## Set task
Find every line of the items below that contains the word "resolution", and copy each one.

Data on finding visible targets
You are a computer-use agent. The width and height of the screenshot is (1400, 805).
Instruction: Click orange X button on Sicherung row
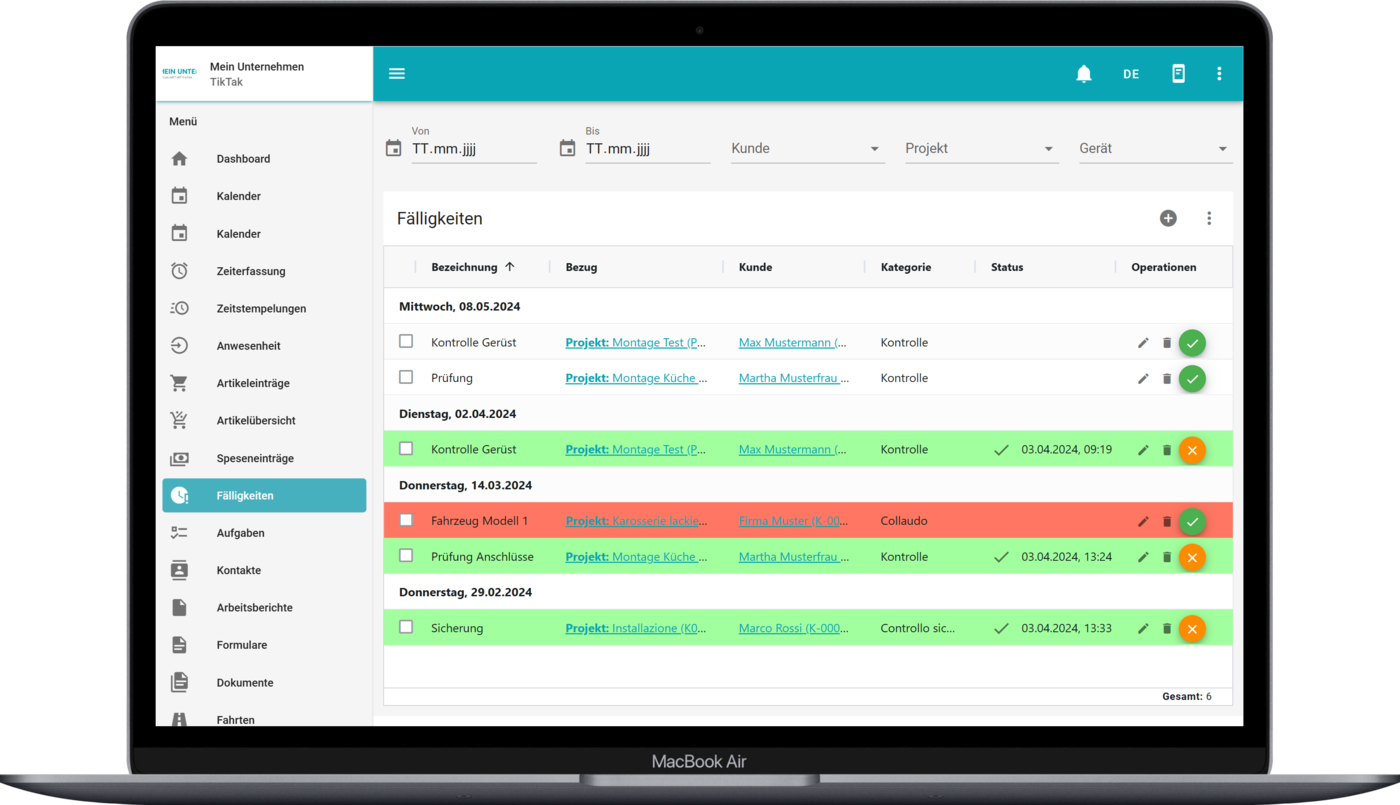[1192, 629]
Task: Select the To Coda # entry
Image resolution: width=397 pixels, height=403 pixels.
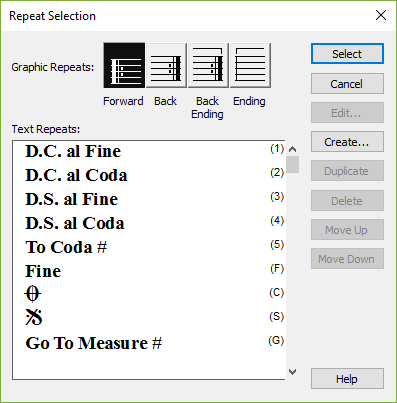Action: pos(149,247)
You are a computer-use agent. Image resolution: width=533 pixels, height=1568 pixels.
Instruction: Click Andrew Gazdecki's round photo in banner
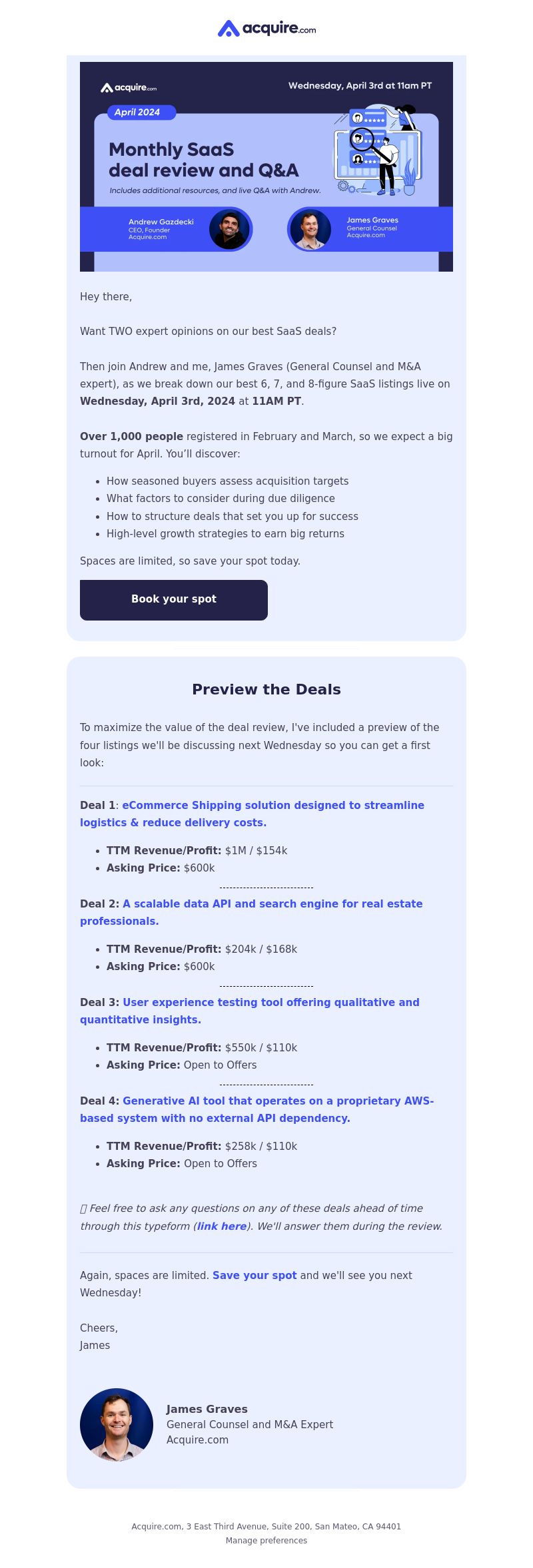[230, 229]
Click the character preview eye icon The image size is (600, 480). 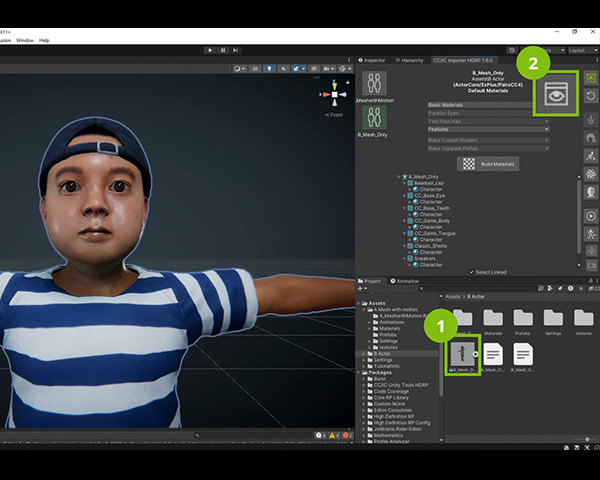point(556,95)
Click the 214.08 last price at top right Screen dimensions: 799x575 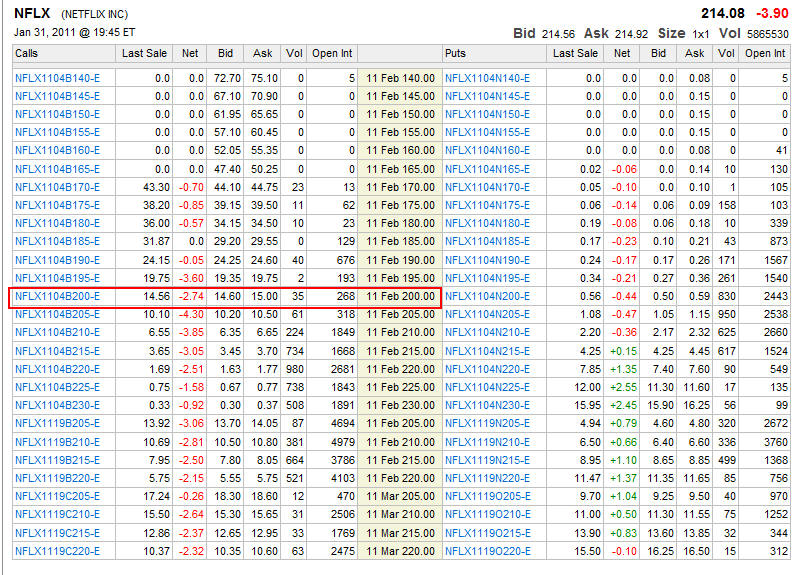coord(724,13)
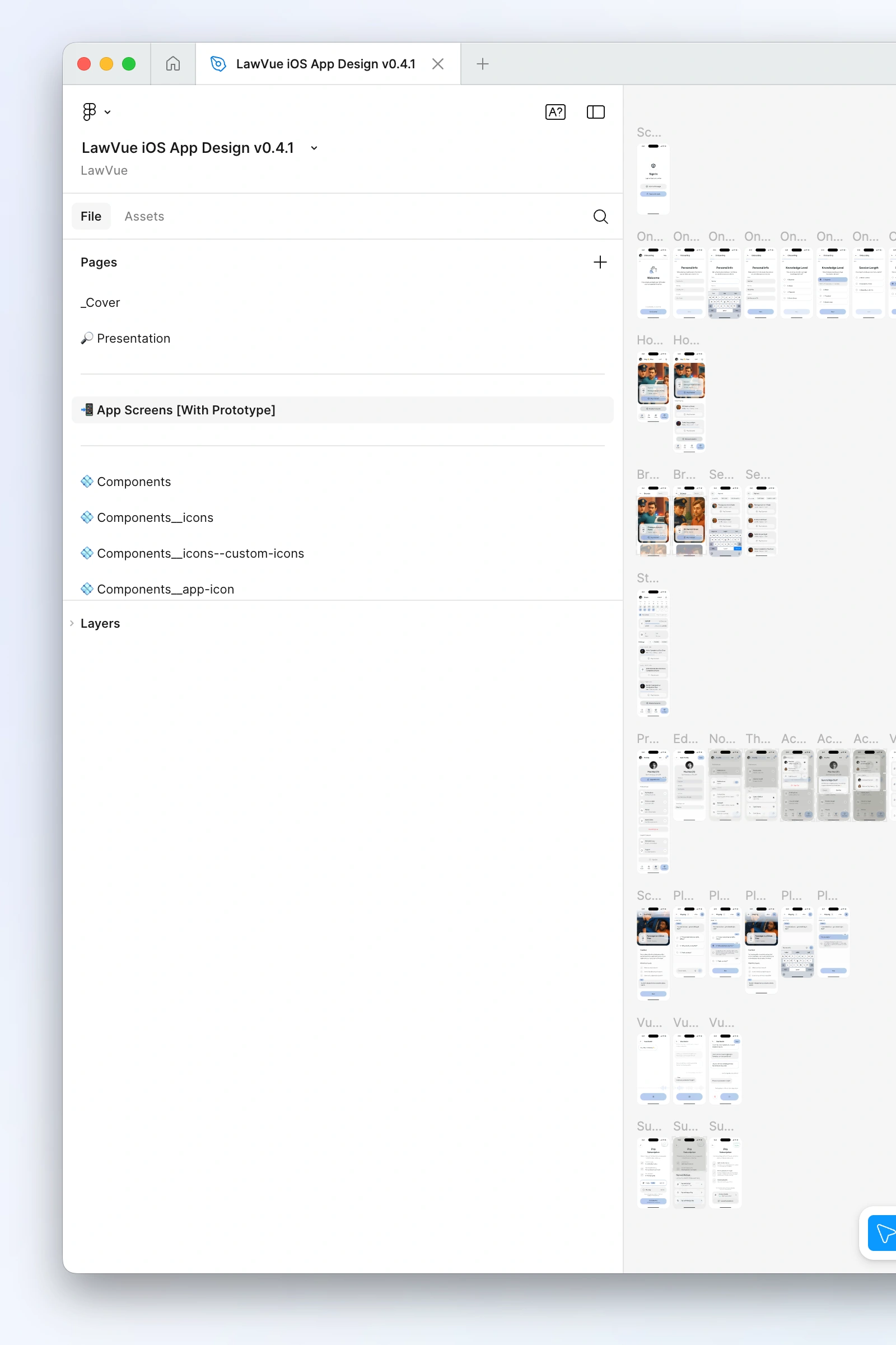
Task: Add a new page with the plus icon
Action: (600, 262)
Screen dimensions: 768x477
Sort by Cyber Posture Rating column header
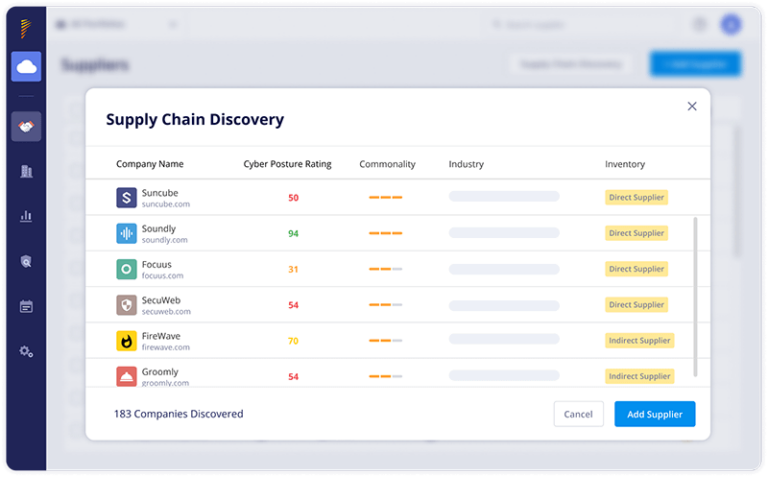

## Answer for the task
Image resolution: width=397 pixels, height=403 pixels.
You are a computer-use agent. Image resolution: width=533 pixels, height=1568 pixels.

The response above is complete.